## Problem requirements
Pick out each line of the records in which the word "computer" appears.

Source material START

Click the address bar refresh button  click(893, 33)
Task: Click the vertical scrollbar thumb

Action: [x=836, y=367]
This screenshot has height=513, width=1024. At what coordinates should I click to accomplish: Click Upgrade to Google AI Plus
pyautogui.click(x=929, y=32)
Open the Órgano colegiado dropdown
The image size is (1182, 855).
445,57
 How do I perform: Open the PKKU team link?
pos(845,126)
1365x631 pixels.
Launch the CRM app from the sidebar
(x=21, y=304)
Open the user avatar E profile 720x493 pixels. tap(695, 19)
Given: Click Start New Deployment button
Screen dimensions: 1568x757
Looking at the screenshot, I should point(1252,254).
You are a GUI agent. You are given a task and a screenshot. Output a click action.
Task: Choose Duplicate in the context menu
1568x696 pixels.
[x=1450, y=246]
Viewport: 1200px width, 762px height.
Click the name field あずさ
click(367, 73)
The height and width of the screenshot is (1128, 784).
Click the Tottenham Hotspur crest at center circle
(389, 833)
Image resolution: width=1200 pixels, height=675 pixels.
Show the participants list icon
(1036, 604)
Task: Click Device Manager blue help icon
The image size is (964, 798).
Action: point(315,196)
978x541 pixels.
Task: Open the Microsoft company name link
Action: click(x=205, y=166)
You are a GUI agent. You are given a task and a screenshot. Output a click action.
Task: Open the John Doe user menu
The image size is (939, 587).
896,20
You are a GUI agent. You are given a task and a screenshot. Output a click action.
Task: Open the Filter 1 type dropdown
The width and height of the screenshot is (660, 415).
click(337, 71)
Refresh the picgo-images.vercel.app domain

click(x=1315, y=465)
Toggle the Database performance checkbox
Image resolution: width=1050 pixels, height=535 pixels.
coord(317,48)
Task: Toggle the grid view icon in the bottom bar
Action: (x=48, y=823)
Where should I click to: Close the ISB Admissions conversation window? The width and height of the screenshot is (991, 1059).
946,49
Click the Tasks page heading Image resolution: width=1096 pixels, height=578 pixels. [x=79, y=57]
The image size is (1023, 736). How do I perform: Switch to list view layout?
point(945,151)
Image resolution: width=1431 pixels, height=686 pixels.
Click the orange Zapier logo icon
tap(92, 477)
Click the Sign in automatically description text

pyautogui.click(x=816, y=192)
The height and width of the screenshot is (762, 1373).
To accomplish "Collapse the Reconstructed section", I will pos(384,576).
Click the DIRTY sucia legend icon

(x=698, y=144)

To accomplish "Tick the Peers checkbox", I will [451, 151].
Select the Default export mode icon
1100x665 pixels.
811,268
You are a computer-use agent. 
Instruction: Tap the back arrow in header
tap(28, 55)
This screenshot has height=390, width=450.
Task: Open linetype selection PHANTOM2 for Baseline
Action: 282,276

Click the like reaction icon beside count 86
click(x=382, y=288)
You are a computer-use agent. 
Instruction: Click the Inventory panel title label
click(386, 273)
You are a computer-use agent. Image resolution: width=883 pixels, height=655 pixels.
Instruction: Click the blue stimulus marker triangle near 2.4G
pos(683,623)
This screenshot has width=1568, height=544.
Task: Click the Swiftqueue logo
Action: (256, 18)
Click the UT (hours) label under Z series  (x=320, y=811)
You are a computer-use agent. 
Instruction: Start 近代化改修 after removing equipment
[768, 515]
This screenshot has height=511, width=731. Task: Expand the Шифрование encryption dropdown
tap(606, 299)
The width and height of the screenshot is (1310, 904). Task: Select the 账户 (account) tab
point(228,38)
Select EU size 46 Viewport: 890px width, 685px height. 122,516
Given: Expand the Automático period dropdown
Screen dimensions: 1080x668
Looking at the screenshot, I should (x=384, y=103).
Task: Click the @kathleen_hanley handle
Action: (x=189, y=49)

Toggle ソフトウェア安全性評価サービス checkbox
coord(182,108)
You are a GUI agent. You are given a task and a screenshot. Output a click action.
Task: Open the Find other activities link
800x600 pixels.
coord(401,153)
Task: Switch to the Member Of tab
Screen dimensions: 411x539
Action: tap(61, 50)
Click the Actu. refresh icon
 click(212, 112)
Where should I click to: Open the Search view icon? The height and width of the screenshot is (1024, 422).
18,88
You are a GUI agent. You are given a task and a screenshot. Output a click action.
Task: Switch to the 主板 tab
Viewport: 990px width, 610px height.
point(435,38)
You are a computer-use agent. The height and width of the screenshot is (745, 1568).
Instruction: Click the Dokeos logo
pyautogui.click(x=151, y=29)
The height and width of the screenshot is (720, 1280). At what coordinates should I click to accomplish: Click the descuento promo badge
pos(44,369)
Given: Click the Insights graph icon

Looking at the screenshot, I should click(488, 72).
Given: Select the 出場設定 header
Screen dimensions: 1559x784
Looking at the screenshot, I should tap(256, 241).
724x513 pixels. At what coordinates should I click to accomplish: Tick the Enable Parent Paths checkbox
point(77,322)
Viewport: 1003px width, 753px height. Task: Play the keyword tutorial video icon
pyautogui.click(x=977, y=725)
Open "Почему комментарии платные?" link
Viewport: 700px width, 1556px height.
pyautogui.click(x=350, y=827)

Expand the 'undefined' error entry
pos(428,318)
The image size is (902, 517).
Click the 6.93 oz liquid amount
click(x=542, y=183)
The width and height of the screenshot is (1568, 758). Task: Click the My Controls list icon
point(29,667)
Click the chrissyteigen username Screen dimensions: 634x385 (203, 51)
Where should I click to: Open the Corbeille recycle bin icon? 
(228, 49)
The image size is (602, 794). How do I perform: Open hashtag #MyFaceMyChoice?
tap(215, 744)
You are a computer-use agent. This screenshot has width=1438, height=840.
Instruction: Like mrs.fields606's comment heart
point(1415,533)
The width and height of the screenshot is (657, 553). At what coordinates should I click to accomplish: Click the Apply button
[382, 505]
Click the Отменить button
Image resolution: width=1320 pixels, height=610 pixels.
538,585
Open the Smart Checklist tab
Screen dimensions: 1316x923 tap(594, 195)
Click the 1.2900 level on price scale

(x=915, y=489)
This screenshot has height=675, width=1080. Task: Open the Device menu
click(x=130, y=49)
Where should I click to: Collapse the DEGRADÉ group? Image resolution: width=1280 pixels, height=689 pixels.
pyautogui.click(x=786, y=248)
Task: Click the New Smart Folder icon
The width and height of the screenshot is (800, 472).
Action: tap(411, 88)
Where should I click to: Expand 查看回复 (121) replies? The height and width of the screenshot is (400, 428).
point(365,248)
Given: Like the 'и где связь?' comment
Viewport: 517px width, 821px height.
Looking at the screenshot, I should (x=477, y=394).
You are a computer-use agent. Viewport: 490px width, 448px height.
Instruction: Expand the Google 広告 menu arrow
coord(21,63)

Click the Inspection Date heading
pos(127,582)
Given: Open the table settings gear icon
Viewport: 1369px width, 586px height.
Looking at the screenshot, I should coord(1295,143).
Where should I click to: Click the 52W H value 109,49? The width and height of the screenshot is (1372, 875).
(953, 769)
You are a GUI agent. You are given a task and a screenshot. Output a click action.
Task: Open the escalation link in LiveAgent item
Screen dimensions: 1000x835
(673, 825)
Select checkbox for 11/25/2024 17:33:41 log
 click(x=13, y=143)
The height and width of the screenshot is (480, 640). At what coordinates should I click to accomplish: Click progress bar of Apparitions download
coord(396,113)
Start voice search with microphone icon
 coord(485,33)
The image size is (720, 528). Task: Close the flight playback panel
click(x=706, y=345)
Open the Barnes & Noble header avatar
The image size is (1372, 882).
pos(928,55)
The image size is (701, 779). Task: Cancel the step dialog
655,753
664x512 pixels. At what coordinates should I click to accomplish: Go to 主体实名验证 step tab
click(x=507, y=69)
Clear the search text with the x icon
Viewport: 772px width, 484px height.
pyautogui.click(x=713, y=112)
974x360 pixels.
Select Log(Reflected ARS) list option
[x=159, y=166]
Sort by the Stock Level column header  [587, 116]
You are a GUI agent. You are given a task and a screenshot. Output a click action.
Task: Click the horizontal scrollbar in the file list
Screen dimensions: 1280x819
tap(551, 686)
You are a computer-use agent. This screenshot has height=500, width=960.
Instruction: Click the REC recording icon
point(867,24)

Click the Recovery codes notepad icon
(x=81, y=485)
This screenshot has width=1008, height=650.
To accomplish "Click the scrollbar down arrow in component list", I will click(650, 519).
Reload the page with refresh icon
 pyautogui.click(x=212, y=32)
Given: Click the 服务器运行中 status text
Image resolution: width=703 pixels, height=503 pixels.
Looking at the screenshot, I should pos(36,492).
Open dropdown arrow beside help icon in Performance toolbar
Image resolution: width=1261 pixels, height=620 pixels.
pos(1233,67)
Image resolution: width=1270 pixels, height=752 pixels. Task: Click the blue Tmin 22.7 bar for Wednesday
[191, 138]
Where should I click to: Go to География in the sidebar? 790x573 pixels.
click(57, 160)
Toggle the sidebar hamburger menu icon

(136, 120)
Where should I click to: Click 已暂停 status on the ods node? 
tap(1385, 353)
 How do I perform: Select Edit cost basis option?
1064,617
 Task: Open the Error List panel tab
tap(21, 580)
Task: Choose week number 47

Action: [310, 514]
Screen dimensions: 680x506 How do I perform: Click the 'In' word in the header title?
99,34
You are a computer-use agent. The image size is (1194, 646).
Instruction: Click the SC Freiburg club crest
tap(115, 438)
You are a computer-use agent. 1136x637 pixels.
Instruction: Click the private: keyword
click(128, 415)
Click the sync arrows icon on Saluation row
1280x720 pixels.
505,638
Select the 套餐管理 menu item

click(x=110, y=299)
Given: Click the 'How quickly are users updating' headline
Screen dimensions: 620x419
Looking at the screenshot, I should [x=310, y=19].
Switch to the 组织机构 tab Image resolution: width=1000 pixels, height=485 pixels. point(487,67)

Source material END

## Task response
You are a computer-use agent. 
You are a computer-use agent. 
You are a computer-use agent. Image resolution: width=883 pixels, height=655 pixels.
You are a computer-use agent. 
You are a computer-use agent. The height and width of the screenshot is (745, 1568).
You are a computer-use agent. This screenshot has width=1438, height=840.
You are a computer-use agent. Viewport: 490px width, 448px height.
You are a computer-use agent. This screenshot has height=500, width=960.
You are a computer-use agent. The image size is (1194, 646).
You are a computer-use agent. 1136x637 pixels.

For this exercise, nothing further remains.